::: Extracted material

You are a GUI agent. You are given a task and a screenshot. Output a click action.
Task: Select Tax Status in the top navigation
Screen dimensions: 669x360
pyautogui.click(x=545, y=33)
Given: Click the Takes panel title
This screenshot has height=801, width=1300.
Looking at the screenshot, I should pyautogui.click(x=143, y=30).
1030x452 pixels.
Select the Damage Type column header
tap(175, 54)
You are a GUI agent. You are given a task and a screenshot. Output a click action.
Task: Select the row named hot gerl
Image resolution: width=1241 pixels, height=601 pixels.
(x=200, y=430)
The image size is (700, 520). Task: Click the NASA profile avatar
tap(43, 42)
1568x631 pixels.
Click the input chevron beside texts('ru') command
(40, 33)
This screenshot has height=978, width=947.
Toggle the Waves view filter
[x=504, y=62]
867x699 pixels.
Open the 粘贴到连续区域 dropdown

::::::

What to work on: Exactly as they appear, write out the lines from the one containing "Given: Click the Takes panel title" through the final line of the entries above, both included.

Answer to this exercise:
Given: Click the Takes panel title
This screenshot has height=801, width=1300.
Looking at the screenshot, I should pyautogui.click(x=143, y=30).
1030x452 pixels.
Select the Damage Type column header
tap(175, 54)
You are a GUI agent. You are given a task and a screenshot. Output a click action.
Task: Select the row named hot gerl
Image resolution: width=1241 pixels, height=601 pixels.
(x=200, y=430)
The image size is (700, 520). Task: Click the NASA profile avatar
tap(43, 42)
1568x631 pixels.
Click the input chevron beside texts('ru') command
(40, 33)
This screenshot has height=978, width=947.
Toggle the Waves view filter
[x=504, y=62]
867x699 pixels.
Open the 粘贴到连续区域 dropdown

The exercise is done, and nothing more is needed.